姉貴「うそだぁ。で、どこにいるの?お母さんいなくなったってオロオロしてるよ」

俺様「だから博多」

姉貴「えー、ほんとに?あんたバカじゃないの!」

俺様「母さんには言うな。ミッション遂行中だ」

姉貴「博多かぁ。福岡タワーが有名なんだよね。周りに公園があるらしいよ。海浜公園とか。行ってみたいなぁ。そうだ、あんた。そのタワーでお土産買ってきて。頼んだわよ」


姉貴からのミッションが新たに加わった。タワーまでの道順を相棒で見る。やはり、使える奴だ。バスに乗るのか。
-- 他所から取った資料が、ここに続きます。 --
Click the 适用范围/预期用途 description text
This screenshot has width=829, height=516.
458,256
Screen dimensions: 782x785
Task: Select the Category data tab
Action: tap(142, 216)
タワーに着いた。ミッションのお土産は何が良いのだ?あいつはまんじゅう食わせとけばご機嫌だからな。まんじゅうで良いか。あっ、美味そうな餃子がある。これも買おう。Suicaで精算。なんなくクリア。

俺は今、猛烈に感動している!

たった1人でしかも初めての電車でしかもこんな遠い福岡県まで来た。大人だ!俺様すごい!!天才かもしれない!!!
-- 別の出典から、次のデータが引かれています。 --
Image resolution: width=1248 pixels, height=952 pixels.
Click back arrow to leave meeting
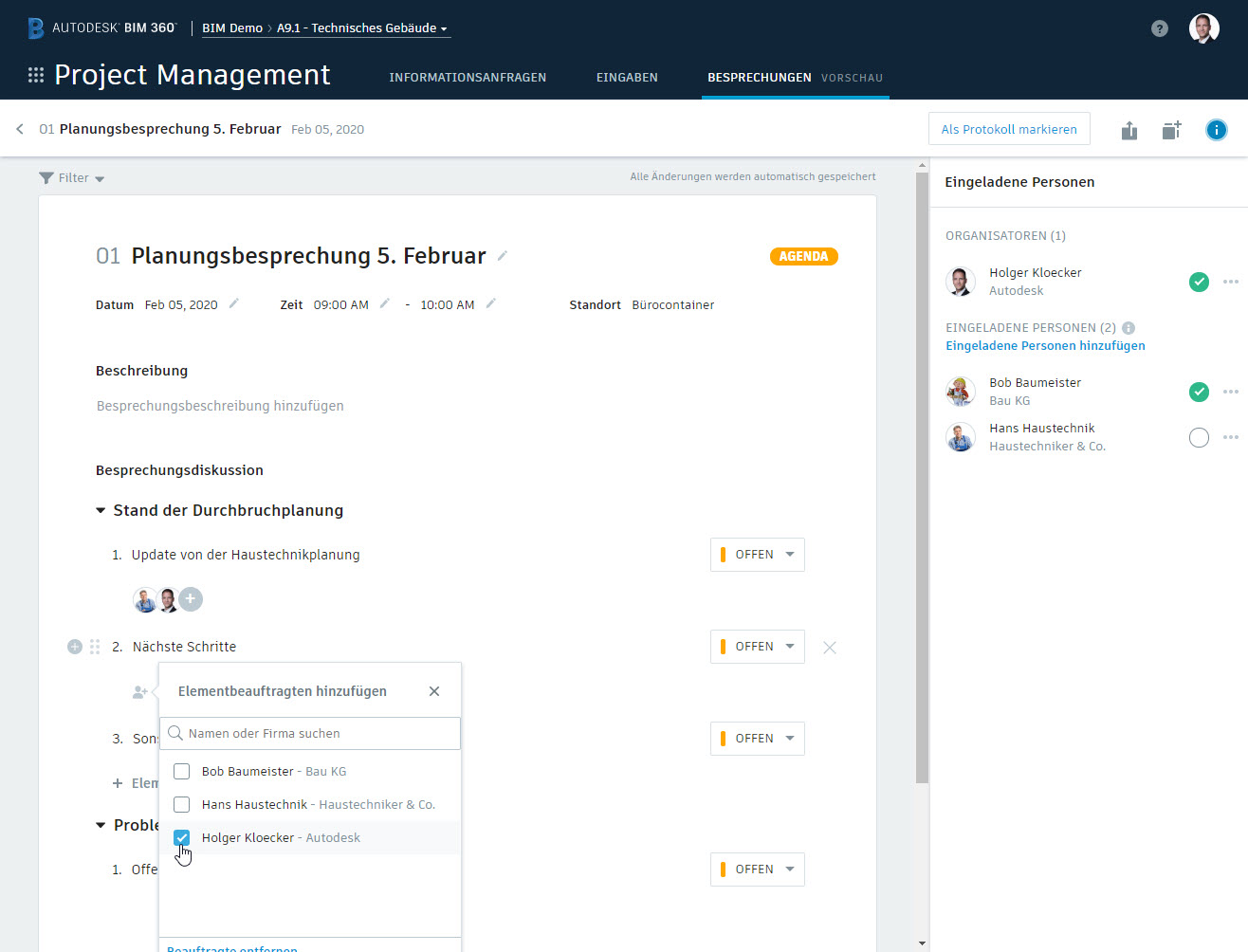(20, 129)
海辺の公園を散歩する。相棒で写真を撮りまくる。ここのアングルがとかこだわって撮ってみた。結構上手く撮れた。チャリで海を観ながら走ったら気持ち良かっただろうな。俺様の愛車。今日は家で留守番だ。あいつでこの道を走り回ってみたかった。砂浜に座る。しばし休憩だ。
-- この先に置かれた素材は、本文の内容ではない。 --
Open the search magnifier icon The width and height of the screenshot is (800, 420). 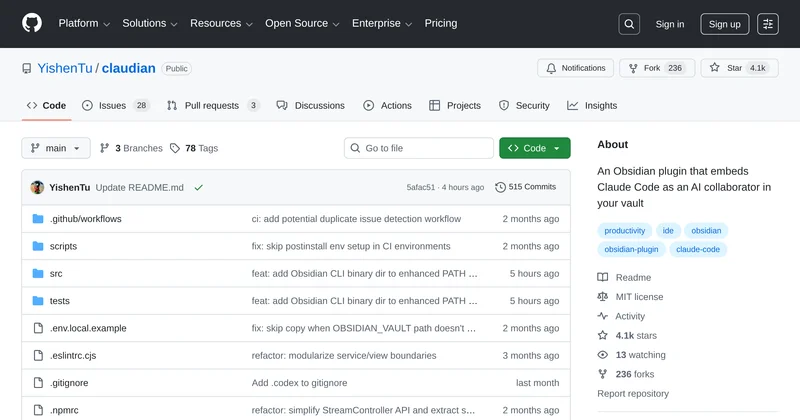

俺は今、大変なことに気付いてしまったかもしれない。財布を見ると、帰りの新幹線代が足りないことに気付いてしまったかも。試練だ。これは試練だ。ミッションの最難関に当たってしまった。俺は今、神に試されている。どうするべきか。とりあえず、姉貴に電話。


俺様「あ、もしもし。俺」

姉貴「なに?」

俺様「最難関のミッションに当たっている。助けて欲しい」

姉貴「何、あんた、普通に喋れないの?ミッションって(笑)」

俺様「俺は今、モーレツに困っている。帰りの電車賃が足りない」

姉貴「(大爆笑)今、どこに居るの?」

俺様「福岡タワーの海浜公園」

姉貴「じゃあそこに居て。ミッションの大元締めが現れるから」

俺様「大元締め?・・・」


しばらく砂浜の階段で座って待つ。また電話が鳴った。母さんだ。

俺様「もしもし」

母さん「大輝。どこにいるの?」

俺様「福岡タワーの海浜公園。電車代無くなってさあ。どうしようかな」

母さん「いたいた」

俺様「?」

母さん「私が大元締めです(笑)」


なんと後ろから母さんが来た。

母さん「やっぱりGPS付けといて良かったわ。お姉ちゃんがあんたをここに引き留めておいてくれたから」


なんだそう言うことだったのか。母さんが俺様のお土産を見る。お饅頭と餃子。

母さん「お饅頭は大丈夫だけど、餃子は要冷蔵だからお土産には向かないよ。痛んじゃう」


俺様のミッションはこうして幕を閉じた。今度は帰りの電車賃と宿泊代を持って来ると固く誓った。(完)





※今日見た夢を膨らませて書きました。